I am working on solving another problem here: Fill in time series gaps with both LCOF and NOCB methods but acknowledge breaks in time series and it raised a new issue.
I have a time series dataset with missing data (NA).
> str(final_daily_intake2)
'data.frame': 387 obs. of 11 variables:
$ Date : chr "2014-08-13" "2014-08-14" "2014-08-15" "2014-08-16" ...
$ MEID.1 : chr NA NA NA "14" ...
$ MEID.2 : Factor w/ 184 levels "1","100","100.1",..: NA NA NA 143 48 NA NA NA NA NA ...

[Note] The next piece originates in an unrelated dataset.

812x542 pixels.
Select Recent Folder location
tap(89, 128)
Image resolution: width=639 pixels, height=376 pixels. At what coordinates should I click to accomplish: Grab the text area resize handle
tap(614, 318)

$ MEID.3 : Factor w/ 180 levels "100","100.1",..: NA NA NA 24 134 NA NA NA NA NA ...
$ MEID.4 : Factor w/ 42 levels "173","173a","173b",..: NA NA NA 17 1 NA NA NA NA NA ...
$ MEID.5 : Factor w/ 3 levels "d1","s1","s2": NA NA NA 2 3 NA NA NA NA NA ...

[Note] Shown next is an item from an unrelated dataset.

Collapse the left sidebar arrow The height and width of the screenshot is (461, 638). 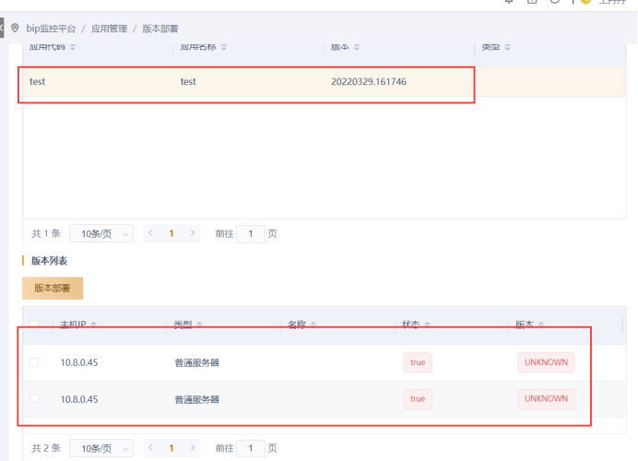3,29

$ MEID.6 : Factor w/ 1 level "s2": NA NA NA NA NA NA NA NA NA NA ...
$ DAYT : int NA NA NA 1 8 NA NA NA NA NA ...
$ DATT : int NA NA NA 1 1 NA NA NA NA NA ...
$ Reason.For.Change: chr "0" "0" "0" "0" ...
$ GAP_Days : chr "1" "2" "3" "NA" ...
And head() on the data gives
Date MEID.1 MEID.2 MEID.3 MEID.4 MEID.5 MEID.6 DAYT DATT Reason.For.Change GAP_Days
1 2014-08-13 <NA> <NA> <NA> <NA> <NA> <NA> NA NA 0 1
2 2014-08-14 <NA> <NA> <NA> <NA> <NA> <NA> NA NA 0 2
3 2014-08-15 <NA> <NA> <NA> <NA> <NA> <NA> NA NA 0 3
4 2014-08-16 14 61 117 187 s1 <NA> 1 1 0 NA
5 2014-08-17 14a 193 56 173 s2 <NA> 8 1 0 NA
6 2014-08-18 <NA> <NA> <NA> <NA> <NA> <NA> NA NA 0 1
I have labeled consecutive days in the missing data time periods in column GAP_Days
.
I would like to create a new column in the dataframe that labels the missing data time period. For example, this dataset has 9 missing time periods. The new column GAP_LABEL would simply start at 1 and end at 9. For example, in the first missing time period in this data set, the GAP_LABEL value would be 1 for the first three dates, since they all belong to the same missing data time period.
Anticipated outcome
Date MEID.1 MEID.2 MEID.3 MEID.4 MEID.5 MEID.6 DAYT DATT Reason.For.Change GAP_Days GAP_LABEL
1 2014-08-13 <NA> <NA> <NA> <NA> <NA> <NA> NA NA 0 1 1
2 2014-08-14 <NA> <NA> <NA> <NA> <NA> <NA> NA NA 0 2 1
3 2014-08-15 <NA> <NA> <NA> <NA> <NA> <NA> NA NA 0 3 1
4 2014-08-16 14 61 117 187 s1 <NA> 1 1 0 NA
5 2014-08-17 14a 193 56 173 s2 <NA> 8 1 0 NA
6 2014-08-18 <NA> <NA> <NA> <NA> <NA> <NA> NA NA 0 1 2
I have not seen other examples that demonstrate how this would be done. If anyone has suggestions, that would be great.